Both Union and Confederate troops stayed here over the course of the war, but it was this final winter that left its mark on both civilians and fighters.

Pull quote:

“Out of 300 men in the 13th Regiment, only 32 are reported today as having shoes. The balance have been going barefoot over the frozen ground and a great many were without shoes during the campaign of the last two months. I have seen them marching on the frozen ground with their feet bleeding at every step.”

-December 31, 1863. Sgt William H. Hill, 13th Mississippi Regiment, McLaws’ Division

Sidebar:

This house was built in 1785 by King’s Mountain veteran James Roddye, a signer to Tennessee’s first constitution. He operated his home as the Tavern with the Red Door here on the Kentucky Road. Many a traveler from North Carolina to Kentucky stopped here for a hot meal, a swig of Roddye’s whiskey distilled on the property, and a good night’s sleep.

Alternate sidebar:

Both Federal and Confederate troops occupied the area throughout the war. Longstreet’s chief of staff, Moxley Sorrel, noted: “When the Confederates came on the ground, then was the time for acts of brutality against their Union neighbors …. Burnings, hangings, whippings were common — all acts of private vengeance and retaliation. When the turn came and the Unionists were in authority, Confederate sympathizers were made to suffer in the same way, and so it went on throughout the bloody strife.”

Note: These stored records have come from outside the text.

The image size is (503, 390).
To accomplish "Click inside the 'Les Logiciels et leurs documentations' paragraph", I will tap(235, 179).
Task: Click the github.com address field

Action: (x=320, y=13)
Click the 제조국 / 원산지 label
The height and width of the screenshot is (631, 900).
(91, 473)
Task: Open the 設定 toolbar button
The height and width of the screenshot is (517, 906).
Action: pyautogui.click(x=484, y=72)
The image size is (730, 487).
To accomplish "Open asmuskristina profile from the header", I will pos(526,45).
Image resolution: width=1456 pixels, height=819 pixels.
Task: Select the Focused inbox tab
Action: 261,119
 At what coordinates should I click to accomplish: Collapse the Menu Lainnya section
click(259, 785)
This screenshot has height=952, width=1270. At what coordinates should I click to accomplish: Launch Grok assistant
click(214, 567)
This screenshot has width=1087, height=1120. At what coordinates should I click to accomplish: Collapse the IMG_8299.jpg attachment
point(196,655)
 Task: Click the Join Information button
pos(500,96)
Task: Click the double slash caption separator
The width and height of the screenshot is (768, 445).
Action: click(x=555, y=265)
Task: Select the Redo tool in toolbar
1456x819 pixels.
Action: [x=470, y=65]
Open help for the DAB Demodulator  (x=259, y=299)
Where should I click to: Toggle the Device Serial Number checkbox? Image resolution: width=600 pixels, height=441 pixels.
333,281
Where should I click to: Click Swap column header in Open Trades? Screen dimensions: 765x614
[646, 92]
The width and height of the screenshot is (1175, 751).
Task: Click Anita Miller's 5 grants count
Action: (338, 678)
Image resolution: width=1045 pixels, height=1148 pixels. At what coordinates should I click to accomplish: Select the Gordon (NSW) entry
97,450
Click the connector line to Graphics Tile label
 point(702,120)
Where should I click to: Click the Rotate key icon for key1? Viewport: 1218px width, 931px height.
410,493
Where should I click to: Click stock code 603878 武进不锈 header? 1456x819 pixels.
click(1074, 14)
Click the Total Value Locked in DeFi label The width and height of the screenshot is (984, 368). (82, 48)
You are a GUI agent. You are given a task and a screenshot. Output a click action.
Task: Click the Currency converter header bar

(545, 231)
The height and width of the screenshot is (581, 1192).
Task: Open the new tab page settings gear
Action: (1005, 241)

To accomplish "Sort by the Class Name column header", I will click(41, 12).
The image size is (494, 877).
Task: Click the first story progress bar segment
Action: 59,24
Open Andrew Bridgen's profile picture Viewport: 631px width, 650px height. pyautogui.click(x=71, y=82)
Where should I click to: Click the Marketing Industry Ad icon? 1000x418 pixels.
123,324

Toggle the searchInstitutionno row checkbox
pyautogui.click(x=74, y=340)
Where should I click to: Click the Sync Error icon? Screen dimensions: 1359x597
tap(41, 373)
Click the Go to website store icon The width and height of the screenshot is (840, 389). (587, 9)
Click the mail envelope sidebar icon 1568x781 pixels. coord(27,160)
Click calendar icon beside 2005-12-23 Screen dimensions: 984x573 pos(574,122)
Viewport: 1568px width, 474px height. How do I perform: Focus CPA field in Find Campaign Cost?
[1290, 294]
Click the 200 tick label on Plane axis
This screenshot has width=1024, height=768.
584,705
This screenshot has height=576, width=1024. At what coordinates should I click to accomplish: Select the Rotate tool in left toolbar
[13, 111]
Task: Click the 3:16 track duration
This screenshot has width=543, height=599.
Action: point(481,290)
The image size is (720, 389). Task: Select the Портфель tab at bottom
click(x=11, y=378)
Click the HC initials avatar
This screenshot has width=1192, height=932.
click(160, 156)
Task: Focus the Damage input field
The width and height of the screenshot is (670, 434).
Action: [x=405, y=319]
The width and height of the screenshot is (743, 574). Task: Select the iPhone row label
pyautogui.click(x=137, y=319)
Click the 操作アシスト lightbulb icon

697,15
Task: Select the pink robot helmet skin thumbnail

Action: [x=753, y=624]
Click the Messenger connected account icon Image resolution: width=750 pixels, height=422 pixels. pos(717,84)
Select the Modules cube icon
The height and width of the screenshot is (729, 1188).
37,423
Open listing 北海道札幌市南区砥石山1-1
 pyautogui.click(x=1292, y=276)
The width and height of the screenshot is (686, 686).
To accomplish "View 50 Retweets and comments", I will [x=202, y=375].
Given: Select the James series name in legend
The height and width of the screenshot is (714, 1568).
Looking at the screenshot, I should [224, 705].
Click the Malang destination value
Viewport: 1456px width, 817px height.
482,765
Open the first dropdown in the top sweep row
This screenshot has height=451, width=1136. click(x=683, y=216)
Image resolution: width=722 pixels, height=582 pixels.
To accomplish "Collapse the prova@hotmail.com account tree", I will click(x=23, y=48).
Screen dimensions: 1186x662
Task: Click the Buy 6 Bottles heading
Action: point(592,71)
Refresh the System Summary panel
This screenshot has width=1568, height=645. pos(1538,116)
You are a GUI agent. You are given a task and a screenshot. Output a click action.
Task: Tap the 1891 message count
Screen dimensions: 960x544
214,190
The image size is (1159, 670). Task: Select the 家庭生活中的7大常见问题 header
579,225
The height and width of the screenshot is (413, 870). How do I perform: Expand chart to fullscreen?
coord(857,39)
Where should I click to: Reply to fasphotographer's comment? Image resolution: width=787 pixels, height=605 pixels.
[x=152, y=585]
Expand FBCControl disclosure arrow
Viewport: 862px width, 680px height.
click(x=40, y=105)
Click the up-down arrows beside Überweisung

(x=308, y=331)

Soldiery artifacts at the Museum of Appalachia

I’m hoping to include the photo of the house, if I can obtain a copy from the state archives, possibly a photo of some soldiery artifacts found on the property, and a couple others I’m considering.

Whachyall think?


back of the photo of the house. Courtesy of the Tennessee State Library and Archives.

So … shortly after writing this post, the Tennessee State Archives emailed me with a scan of the original photo of the house – and the back of it. And it doesn’t say “home of Mrs James Roddye” at all. It says “home of Col James Roddye” and that the photo came from Mrs John Trotwood Moore, the great-great-great granddaughter of the colonel (if he really was a colonel) and his first wife (Catherine Chase). Anyway, I’ve tracked her lineage back to James’ son Jesse, who was one of the sons who moved to Rhea County. Now I have some leads to see if I can’t find more old photos of the house … that particular one has to be pretty old. And also, I’m gonna get a high quality print of the photo from the archives!

scan of the original print. Courtesy of the Tennessee State Library and Archives.